When, when, when, when
Added by: Amy
I love the structure of this poem; how the first four lines repeat "when"... it really gives the reader the same claustrophobia that the narrator must have felt in sitting there, getting sick on all the stupid things the Astronomer was doing.

I also think it's irony expressed when Whitman chooses to ease the narrator's claustrophobia by placing him beneath a sky full of stars. It seems that it's all the small things that makes the narrator sick in the first place, but in going out, observing a million zillion more "small things," he feels free.

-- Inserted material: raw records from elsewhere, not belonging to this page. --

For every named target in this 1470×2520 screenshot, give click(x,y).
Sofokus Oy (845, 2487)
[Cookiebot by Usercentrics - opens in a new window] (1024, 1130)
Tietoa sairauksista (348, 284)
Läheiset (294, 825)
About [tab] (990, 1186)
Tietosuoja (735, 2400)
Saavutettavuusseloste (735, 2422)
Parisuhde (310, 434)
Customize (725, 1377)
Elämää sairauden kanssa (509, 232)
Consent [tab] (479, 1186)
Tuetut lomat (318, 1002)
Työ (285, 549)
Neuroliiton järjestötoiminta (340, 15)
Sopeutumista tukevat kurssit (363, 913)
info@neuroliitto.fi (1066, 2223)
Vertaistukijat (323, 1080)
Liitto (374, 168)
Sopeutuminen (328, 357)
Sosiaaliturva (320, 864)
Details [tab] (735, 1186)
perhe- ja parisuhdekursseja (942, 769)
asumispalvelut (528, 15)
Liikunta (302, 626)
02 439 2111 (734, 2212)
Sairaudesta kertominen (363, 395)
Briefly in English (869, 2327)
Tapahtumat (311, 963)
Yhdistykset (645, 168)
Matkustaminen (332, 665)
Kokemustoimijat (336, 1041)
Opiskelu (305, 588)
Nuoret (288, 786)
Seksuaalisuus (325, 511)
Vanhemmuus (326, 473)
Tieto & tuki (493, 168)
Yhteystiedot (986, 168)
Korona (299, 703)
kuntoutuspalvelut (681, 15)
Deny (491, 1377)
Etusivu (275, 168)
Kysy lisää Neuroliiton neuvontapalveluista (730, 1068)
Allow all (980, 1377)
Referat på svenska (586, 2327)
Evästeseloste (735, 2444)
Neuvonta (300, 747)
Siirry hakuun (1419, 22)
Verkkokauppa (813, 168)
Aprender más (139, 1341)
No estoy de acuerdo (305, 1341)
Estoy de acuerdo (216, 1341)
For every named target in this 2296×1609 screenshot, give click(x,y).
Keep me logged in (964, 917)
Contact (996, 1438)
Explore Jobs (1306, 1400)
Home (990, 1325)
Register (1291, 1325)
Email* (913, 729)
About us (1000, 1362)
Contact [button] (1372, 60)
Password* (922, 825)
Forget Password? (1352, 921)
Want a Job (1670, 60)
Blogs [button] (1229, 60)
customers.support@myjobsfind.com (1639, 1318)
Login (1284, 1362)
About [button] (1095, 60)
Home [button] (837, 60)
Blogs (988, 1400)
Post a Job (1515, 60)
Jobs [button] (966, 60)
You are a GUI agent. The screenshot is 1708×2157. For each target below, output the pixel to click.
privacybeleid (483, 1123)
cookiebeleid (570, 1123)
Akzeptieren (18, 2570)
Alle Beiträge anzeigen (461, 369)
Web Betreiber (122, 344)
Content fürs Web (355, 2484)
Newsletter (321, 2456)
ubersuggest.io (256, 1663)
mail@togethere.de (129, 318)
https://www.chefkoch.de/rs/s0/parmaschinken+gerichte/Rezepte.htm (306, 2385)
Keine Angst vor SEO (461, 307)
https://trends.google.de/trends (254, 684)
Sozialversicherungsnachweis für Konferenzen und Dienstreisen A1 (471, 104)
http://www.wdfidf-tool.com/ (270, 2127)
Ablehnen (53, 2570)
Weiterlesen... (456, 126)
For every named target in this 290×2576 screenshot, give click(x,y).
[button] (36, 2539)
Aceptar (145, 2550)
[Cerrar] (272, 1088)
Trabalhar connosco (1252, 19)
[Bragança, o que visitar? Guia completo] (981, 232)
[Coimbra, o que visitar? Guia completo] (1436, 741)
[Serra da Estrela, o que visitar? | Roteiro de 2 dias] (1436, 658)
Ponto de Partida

Maybe Whitmas was also getting at how we view life. Up close, the Astronomer's ramblings and behavior seemed larger than life to the narrator... but the stars seemed perfect. We know that the stars are huge, but it's perspective that enabled the narrator to view one as tolerable and enlightening and the other as stifling.
Added by: Mikey
Sean is definitely on to something, this poem express' the fact that there are some things you dont mess with. Nature cannot be analyzed without taking away from the beauty of it, you just have to look at it and think "Wow that's pretty cool!" I also think that there is more to the last few lines.
Nature needs no analysis
Added by: Brandon
The stars in their silence speak more eloquently than the astronomer could if he lectured for a thousand years. As Lao Tzu said, He who talks, doesn't know, he who knows, doesn't talk.

I believe that is the overall sentiment.